Researchers at the Institute of Child Health have developed a treatment that could prove more effective than folic acid in preventing 'neural tube defects' in newborn children.
Currently women are advised to take folic acid prior to and after conception as it prevents 20-80% of serious birth defects. But the new treatment not only reduces conditions such as spina bifida & anencephaly by 85% but also works on some defects that fail to respond to folic acid.
The treatment, tested on pregnant mice at Great Ormond Street Hospital's research partner, involves supplementing folic acid with nucleotides which help grow crucial cells in the embryo.

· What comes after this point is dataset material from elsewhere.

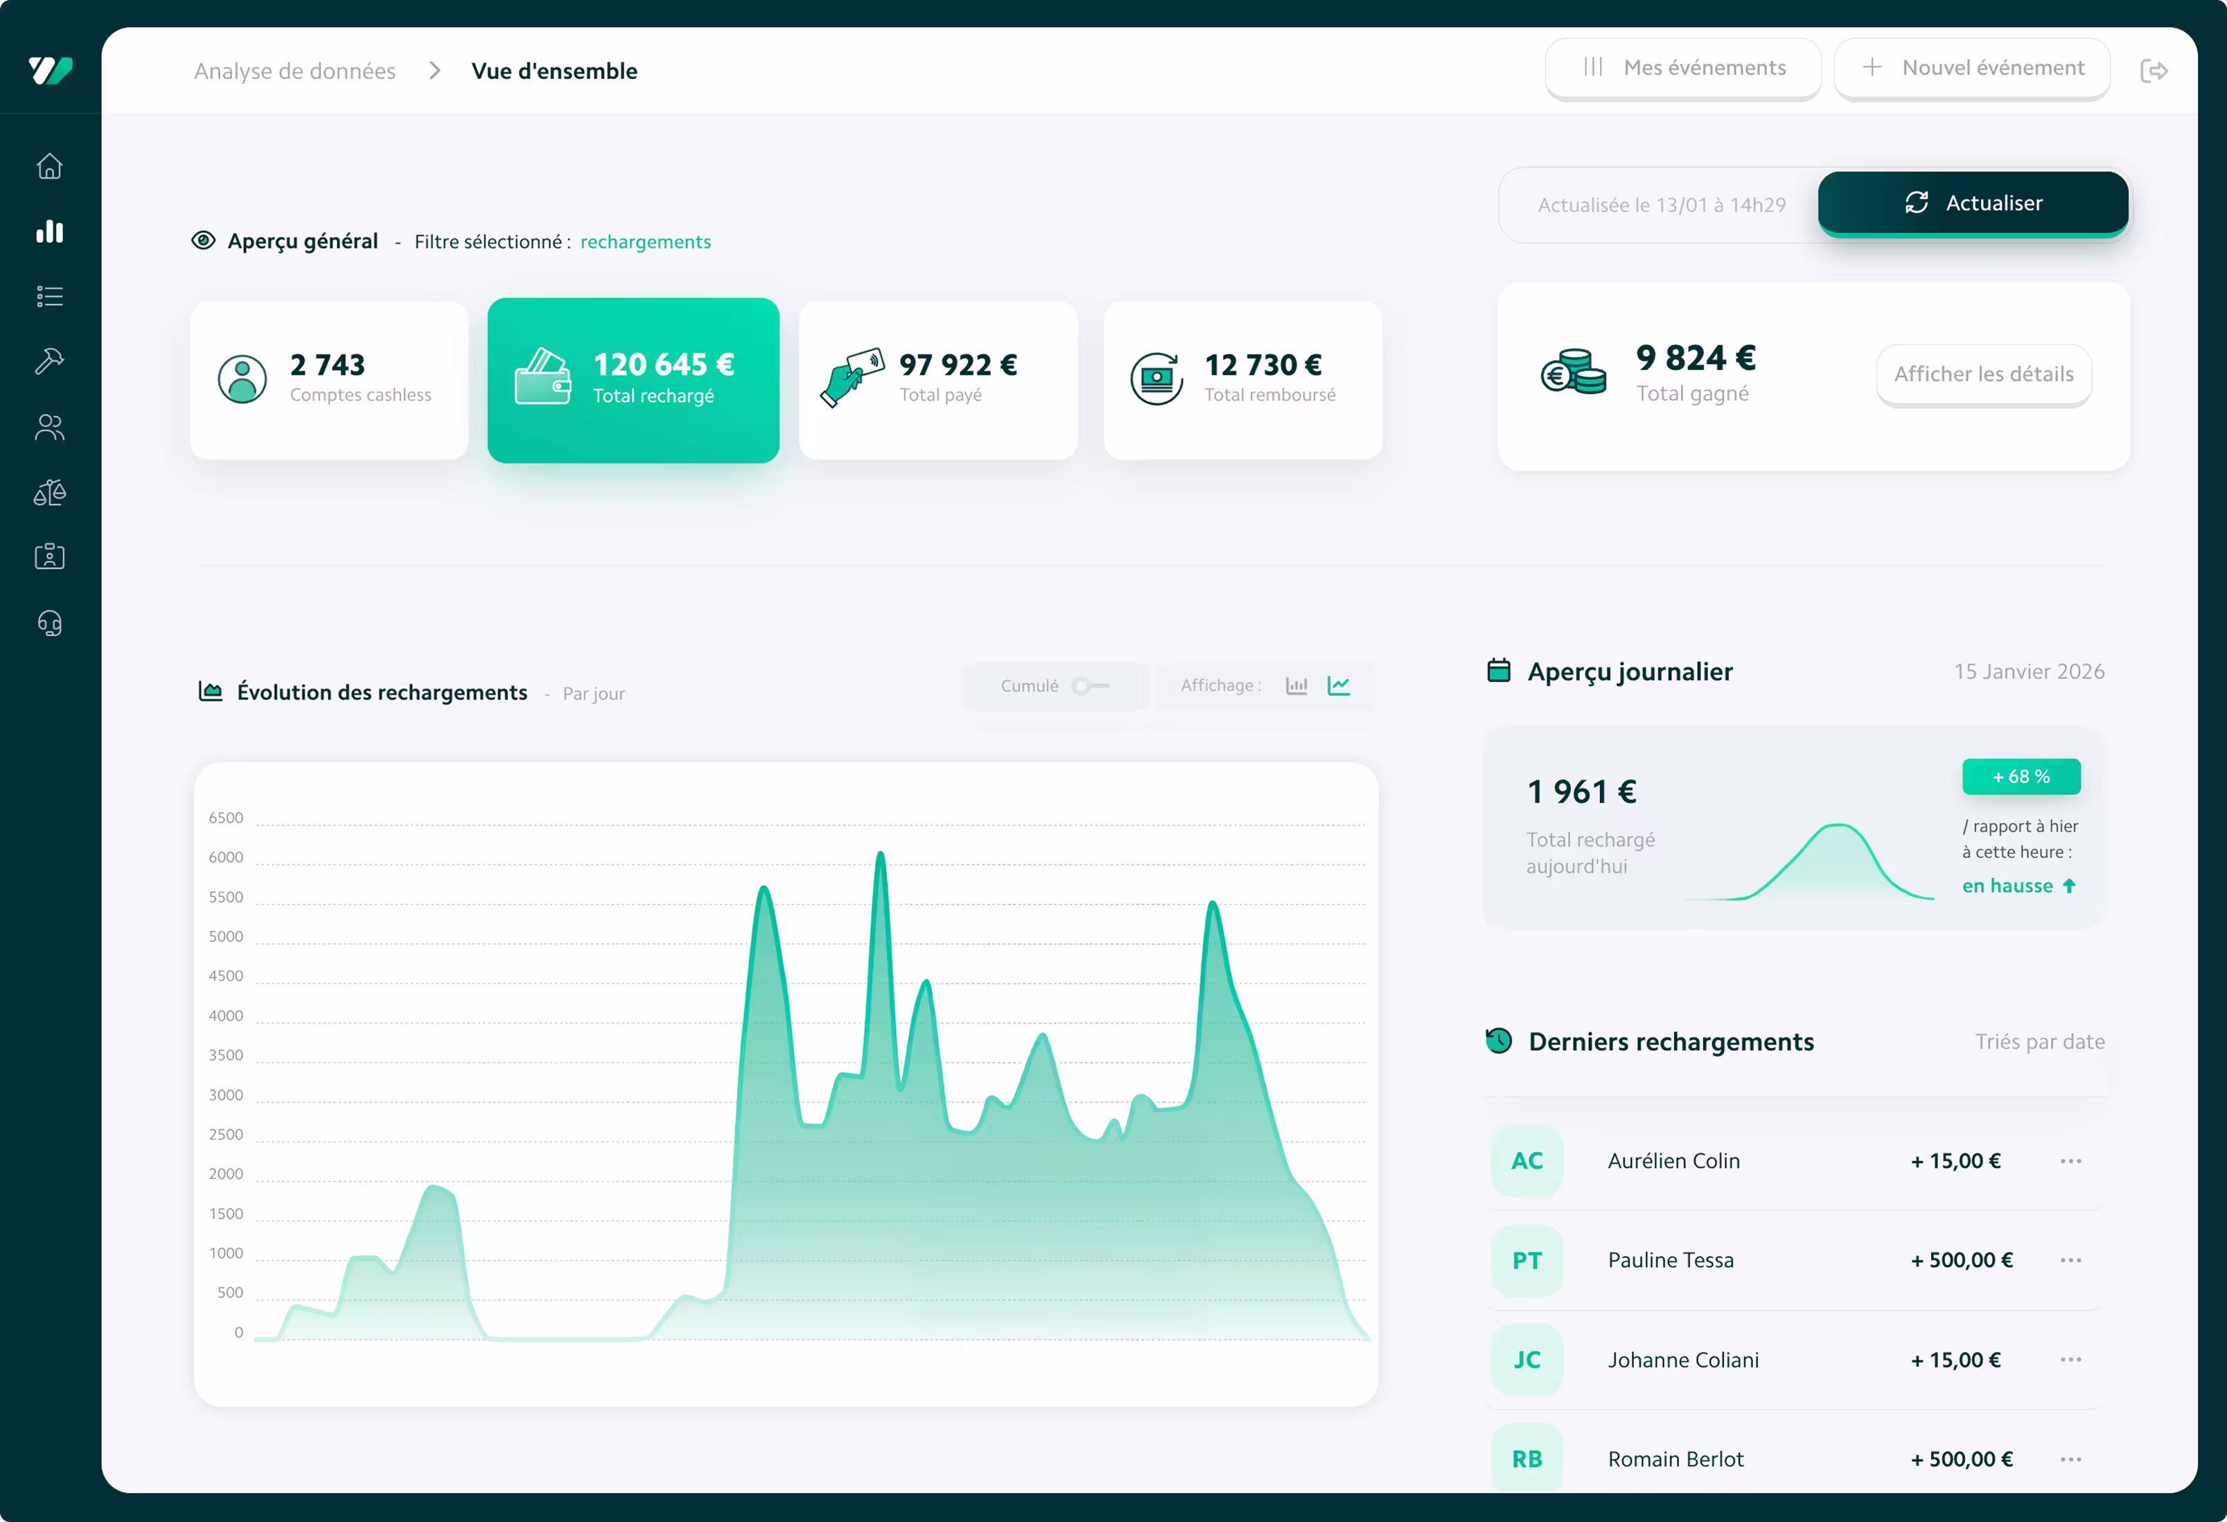Switch chart display to line chart

(x=1339, y=686)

Professor of developmental neurology Nicholas Greene said: "We are still in the early stages of this research but we hope that these promising results in mice can eventually be replicated in humans.
Offer expectant mothers a better safeguard
He continued: "If it is found to be effective, this nucleotide treatment could boost the effects of folic acid and offer expectant mothers an even more reliable safeguard against relatively common defects like spina bifida.
"Yet it's important to emphasis that folic acid supplements remain the most effective prevention against neural tube defects currently available. I would strongly urge women to continue taking folic acid in its current form."
Spina bifida and anencephaly affect one in every 1,000 babies in the UK. The ICH researchers believe their findings could pave the way for human trials and ultimately the creation of a single tablet containing folic acid and the new nucleotide compounds.